Private equity is also often grouped into a broader category called private capital, generally used to describe capital supporting any long-term, illiquid investment strategy.
4. Government Schemes - There are slew of government schemes and sops offering enhancement and support to the business activities of the small units, but a majority of small traders fail to avail them due to lack of mindfulness and awareness about the schemes. Government schemes could be of great help to SMEs and the most viable ways to finance a business. The assistance comes in the following ways.
Throwing light to five most important financial assistance schemes being offered by the government aimed to intensify the growth of the small scale units that can help them to find a beneficial solution to their financial problems...
(A) Credit Guarantee Fund Scheme for Micro and Small Enterprises (CGMSE) - The scheme is aimed to provide collateral-free credit to both existing and new micro and small enterprise (MSE). The plan covers term loans and working capital facilities of up to Rs 100 lakh per borrowing unit and can be prolonged without any collateral security or third party guarantee to a new or existing MSEs.
(B) Credit Link Capital Subsidy Scheme for Technology Upgradation - Credit Linked Capital Subsidy Scheme (CLCSS), provides technology upgradation assistance to the SMEs primarily in the Small Scale Industries (SSI). All entities, including sole proprietorship, partnership, cooperative, private and public limited companies, are eligible for the scheme.
(C) Mini tools room and training centre scheme – The scheme is focused to develop more tool room facilities intended to provide technological support to MSMEs. One such training centre entails the cost of Rs 15 crore.
(D) Market Development Assistance Scheme for MSMEs - The Ministry of Commerce operates Market Development Assistance Scheme for MSMEs in a view to encourage exporters to expand their reach in overseas markets. The scheme renders financial assistance for participation by manufacturing MSMEs in international trade fairs/ exhibitions under MSME India stall.
Besides these aforementioned schemes, the government also offers various beneficiary SME-focussed schemes for the elevation of the SME sector.
5. Banks – In the lending process of banks, an accurate information about the borrower is a critical input for decision-making to lend the prospective borrower. Generally, banks consider the details like promoter (vintage, competency, networth, track record), industry (growth, risk, cyclical trends, profitability), business unit (turnover, profitability, debt/ equity, liquidity) and transaction history (overdues, cheque returns, statutory overdues etc) and security (type and quality of collateral).
For lending loans, bankers generally prefer the flourishing SME sectors like bulk drugs, knitwear and auto-ancillary goods, textiles, pharmaceutical companies, chemicals and dyes sectors.
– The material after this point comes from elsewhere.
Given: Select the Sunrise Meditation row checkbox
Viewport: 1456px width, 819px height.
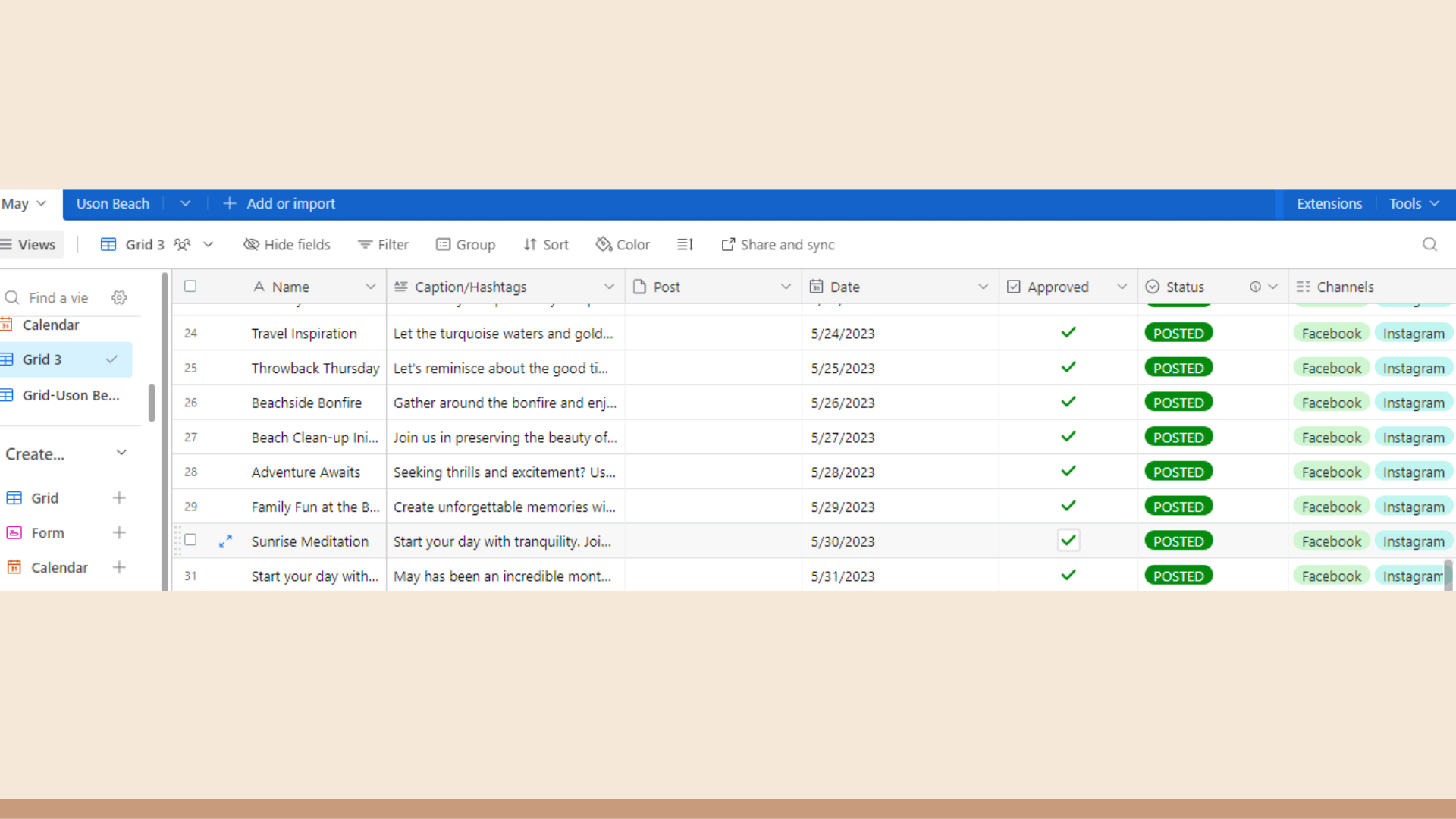Looking at the screenshot, I should [x=190, y=540].
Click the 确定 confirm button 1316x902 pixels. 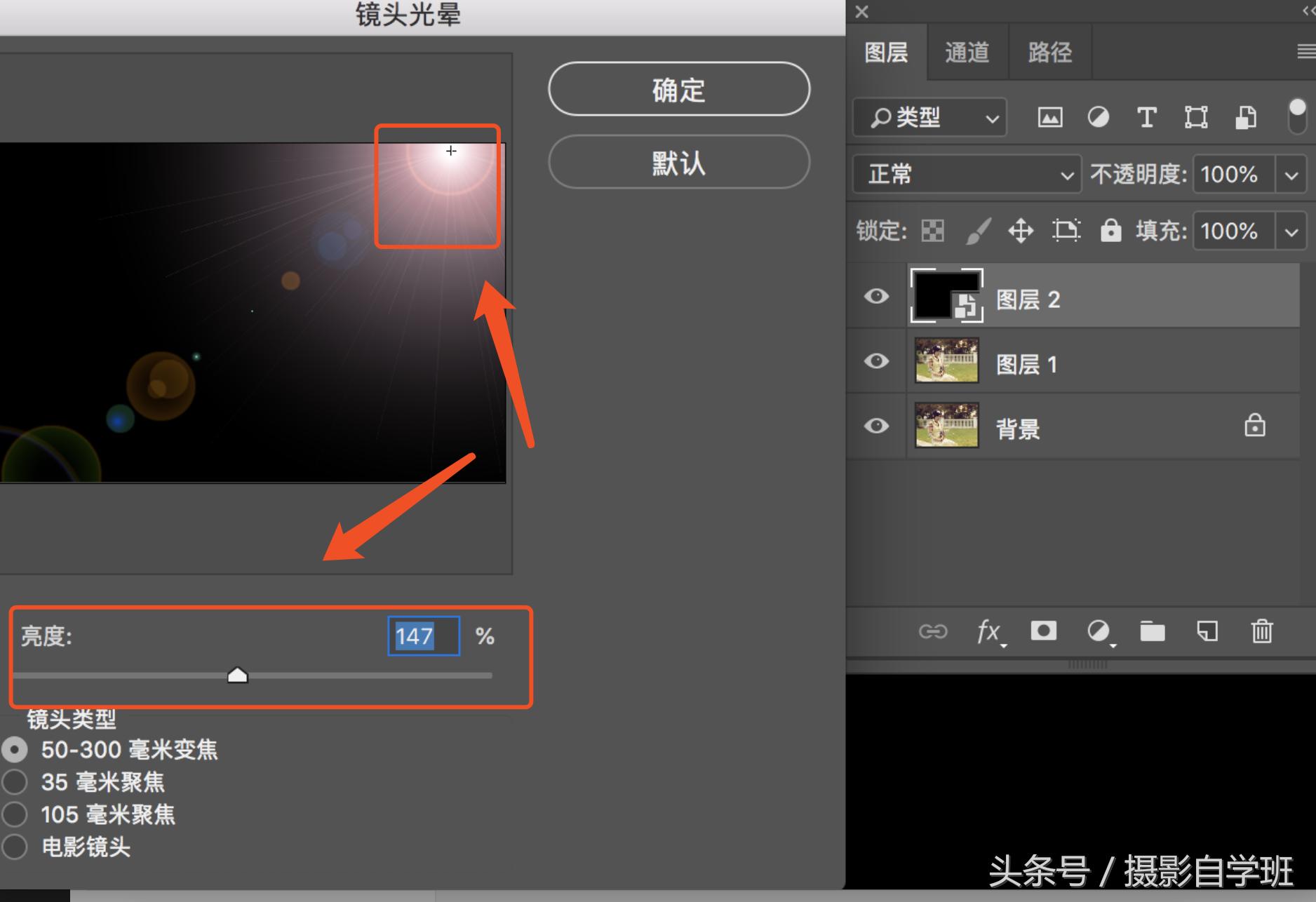point(678,89)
Companies like seafood processing, sports good, gems and jewellery etc are not preferred by the banks as lenders have risks of suffering with huge non-performing assets (NPAs) on account of lending to these sectors.
An entrepreneur can secure bank loans by charge of collateral property, current assets and promoter's personal guarantees. In case borrowers fail to return the loan, the banks either cease the security or follow the legal procedure. The details of defaulters are also advised to Reserve Bank India (RBI), which maintains a defaulters list and banks are not allowed to lend to companies with promoters who find mention in the defaulters list.
Conclusion:
In addition, there are various consulting firms providing assistance on easy ways of raising funds to SMEs. Such firms act as a liaison between the firm and the government and act as a facilitator in provided schemes. Consultations on overall operational and technical issues also provided by such firms so as to improve efficiency, reduce bottlenecks, and optimize costs of the small businesses.